Transcribe sin cambios las líneas de las filas: comienza en la primera línea y detente después de la que contiene "point(691,589)", ambos extremos incluidos.

=== FILAS PROPORCIONADAS ===

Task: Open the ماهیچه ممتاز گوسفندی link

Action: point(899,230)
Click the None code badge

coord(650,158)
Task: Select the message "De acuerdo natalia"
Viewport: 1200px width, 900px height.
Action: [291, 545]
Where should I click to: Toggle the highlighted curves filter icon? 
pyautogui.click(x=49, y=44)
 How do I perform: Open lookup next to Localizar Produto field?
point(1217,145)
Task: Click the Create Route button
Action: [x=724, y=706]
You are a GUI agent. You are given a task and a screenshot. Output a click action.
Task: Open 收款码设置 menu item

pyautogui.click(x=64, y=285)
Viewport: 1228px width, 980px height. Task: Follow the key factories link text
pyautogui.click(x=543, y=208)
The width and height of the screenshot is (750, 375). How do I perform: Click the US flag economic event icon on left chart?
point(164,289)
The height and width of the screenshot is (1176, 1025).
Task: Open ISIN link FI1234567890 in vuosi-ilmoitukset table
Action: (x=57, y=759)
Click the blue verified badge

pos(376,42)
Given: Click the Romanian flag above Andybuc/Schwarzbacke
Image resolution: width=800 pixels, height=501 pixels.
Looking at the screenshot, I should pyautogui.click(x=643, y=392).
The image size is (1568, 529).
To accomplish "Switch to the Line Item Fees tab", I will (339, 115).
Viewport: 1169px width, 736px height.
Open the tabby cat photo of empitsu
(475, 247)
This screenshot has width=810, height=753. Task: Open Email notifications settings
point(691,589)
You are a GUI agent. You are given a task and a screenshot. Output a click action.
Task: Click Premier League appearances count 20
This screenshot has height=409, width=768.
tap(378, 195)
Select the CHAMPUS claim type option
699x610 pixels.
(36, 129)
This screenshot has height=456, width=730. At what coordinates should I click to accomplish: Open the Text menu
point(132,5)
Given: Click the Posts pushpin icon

===

**SOLUCIÓN DEL PROBLEMA**
Task: Open the ماهیچه ممتاز گوسفندی link

Action: point(899,230)
Click the None code badge

coord(650,158)
Task: Select the message "De acuerdo natalia"
Viewport: 1200px width, 900px height.
Action: [291, 545]
Where should I click to: Toggle the highlighted curves filter icon? 
pyautogui.click(x=49, y=44)
 How do I perform: Open lookup next to Localizar Produto field?
point(1217,145)
Task: Click the Create Route button
Action: [x=724, y=706]
You are a GUI agent. You are given a task and a screenshot. Output a click action.
Task: Open 收款码设置 menu item

pyautogui.click(x=64, y=285)
Viewport: 1228px width, 980px height. Task: Follow the key factories link text
pyautogui.click(x=543, y=208)
The width and height of the screenshot is (750, 375). How do I perform: Click the US flag economic event icon on left chart?
point(164,289)
The height and width of the screenshot is (1176, 1025).
Task: Open ISIN link FI1234567890 in vuosi-ilmoitukset table
Action: (x=57, y=759)
Click the blue verified badge

pos(376,42)
Given: Click the Romanian flag above Andybuc/Schwarzbacke
Image resolution: width=800 pixels, height=501 pixels.
Looking at the screenshot, I should pyautogui.click(x=643, y=392).
The image size is (1568, 529).
To accomplish "Switch to the Line Item Fees tab", I will (339, 115).
Viewport: 1169px width, 736px height.
Open the tabby cat photo of empitsu
(475, 247)
This screenshot has width=810, height=753. Task: Open Email notifications settings
point(691,589)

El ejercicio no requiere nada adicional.